Dallas—and the country—is experiencing the most widespread movement of direct action we have seen in more than 60 years. People are taking to the streets to demand that this city wakes up, listens, and sees the systemic and endemic racism that has defined the lives of people of color in America for what it is. If real progress is going to be made, however, that direct action must advance an agenda of change.

Based on the many conversations going on right now, there is a hunger for change. When Love Field swiftly moves to take down a statue of a racist cop, when the hosts of sports talk station The Ticket spend a week soul searching, you know we have entered a new kind of moment. Reforms that weren’t imaginable a month ago now seem possible.

Change is already happening. Los Angeles may redeploy public funds from its police budget to fund community development. The Minneapolis City Council voted to disband its police department. Even during the disastrous Dallas City Council meeting Friday, the city manager presented a list of possible reforms, and promising ideas were put forth by council members, like reimagining the police academy and banning elected officials from taking campaign donations from police unions.

This next step, however, concerns me. A knee-jerk response to the crisis will likely miss the monumental scale of the problem. Racism runs through every aspect and every institution of American society. It is baked into the structures of power that hold our city, state, and country together. Racism is so much a part of American life that we are blind to most of the insidious ways it defines our culture. Confronting that is going to take courage, not only from our neighbors who have taken to the streets but from all of us.

Over the past week, I have seen a lot of well-meaning efforts to confront the problem. There have been the numerous corporate statements backing Black Lives Matter; public symbols of support, like the blackout of Reunion Tower; and the sharing of articles and ideas on social media about how to support businesses owned by people of color, contribute to organizations that work in disadvantaged communities, and raise money to help repair the damage to properties that took the punch of the anger that manifested in Dallas’ streets. These are not meaningless gestures. They represent people in positions of power and privilege saying, “We hear you.”

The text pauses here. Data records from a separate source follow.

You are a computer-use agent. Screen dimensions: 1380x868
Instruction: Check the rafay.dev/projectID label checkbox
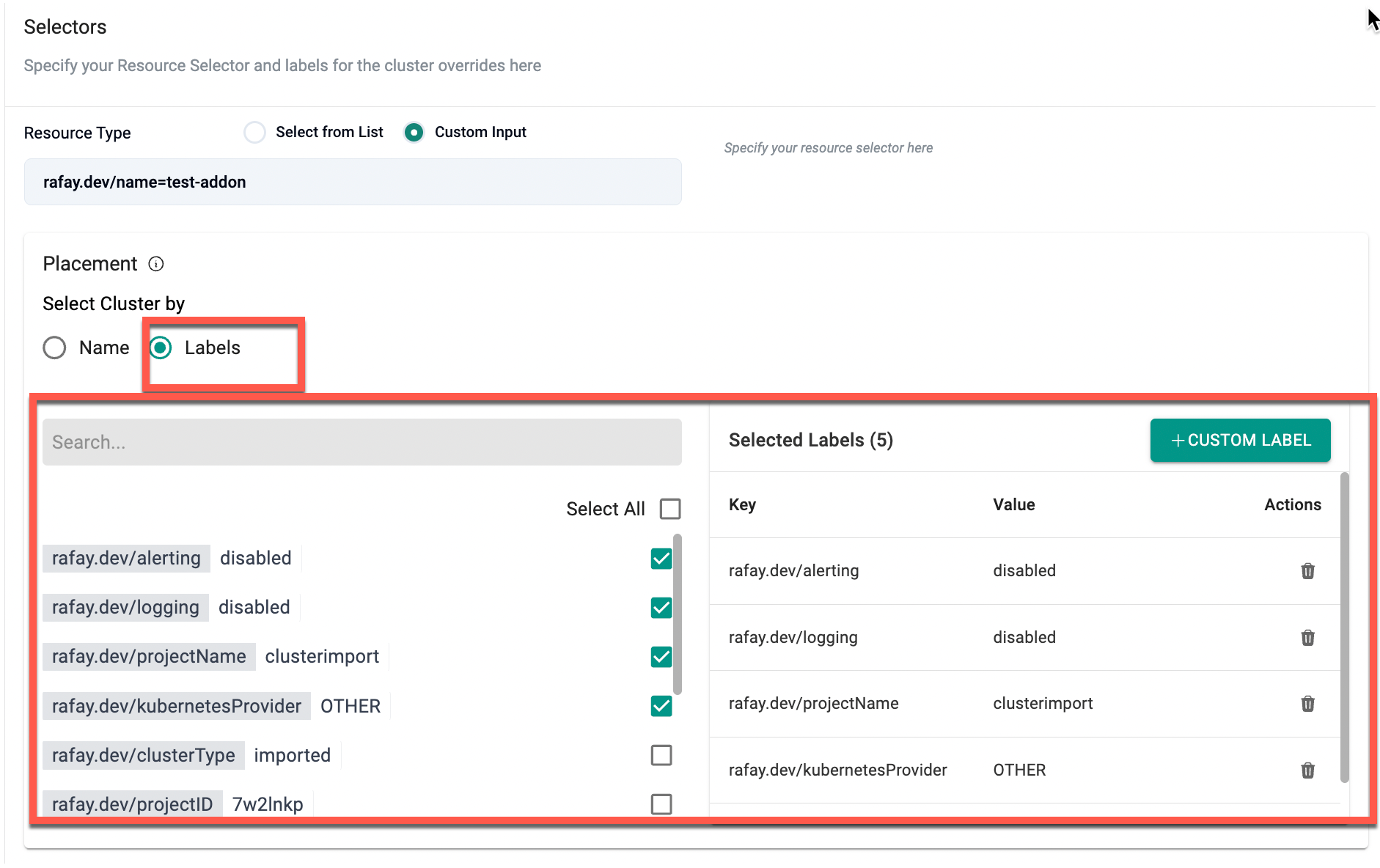click(661, 804)
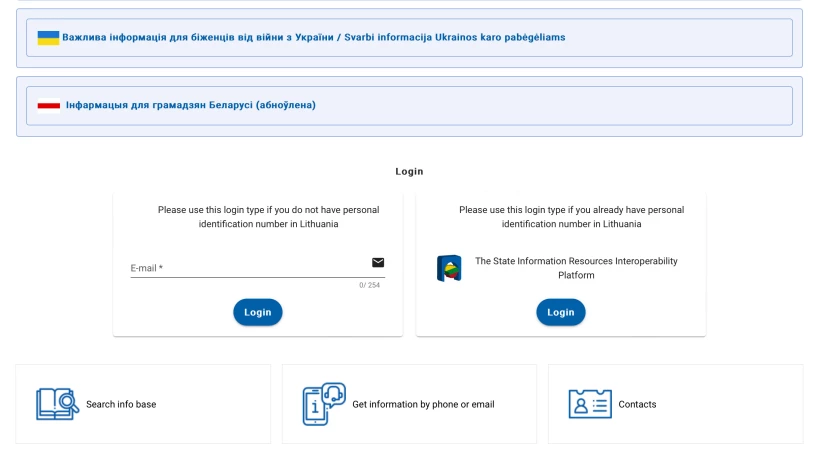
Task: Click the State Interoperability Platform emblem icon
Action: point(449,268)
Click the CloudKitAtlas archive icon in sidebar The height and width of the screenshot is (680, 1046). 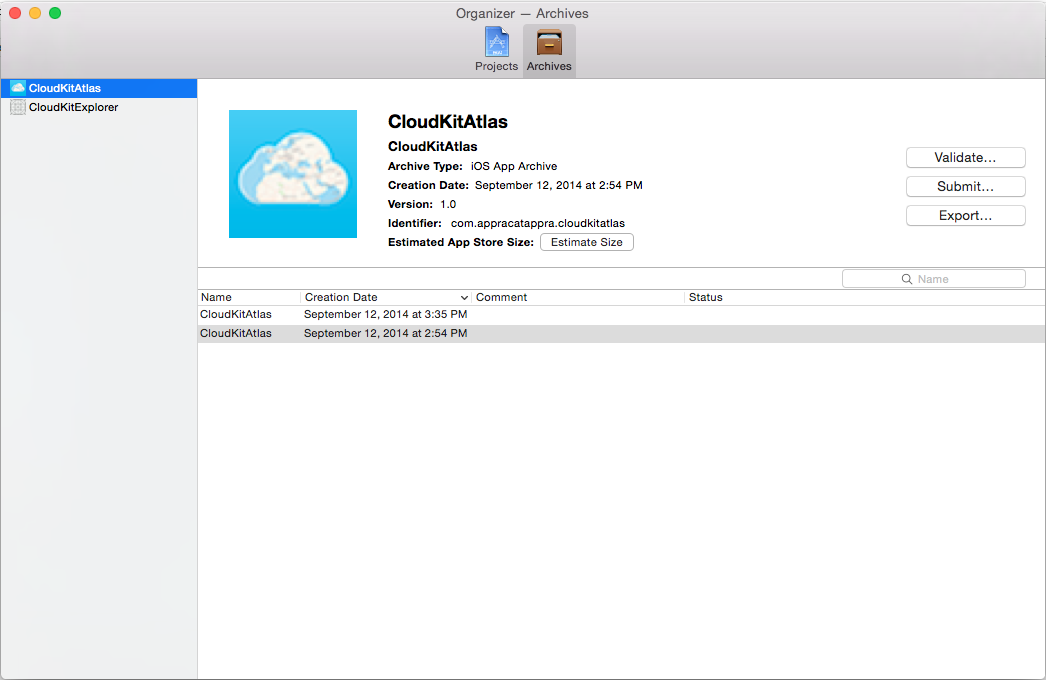click(17, 87)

But ultimately these are only gestures. They are the kinds of gestures that have been made before, and they are gestures that have proven hollow when it comes to making meaningful change. Real change is going to need to strike more deeply, and it is going to require more than giving our attention, time, and money. But to understand what real change looks like, we must first confront assumptions about how our society works.

Ya’Ke Smith is the University of Texas at Austin’s Moody College of Communication’s first Associate Dean for Diversity, Equity, and Inclusion, though for years he was a mainstay in Dallas’ film community. I first encountered Smith’s work when he screened his feature film Wolf at the Dallas International Film Festival in 2012. Wolf is a powerful and complex film about child abuse in a church and its effect on a family and a close-knit community. It has never really left me. Smith previously taught at the University of Texas at Arlington, and since Wolf, his short film “Dawn” made a splash on HBO and remained in rotation for a couple of years.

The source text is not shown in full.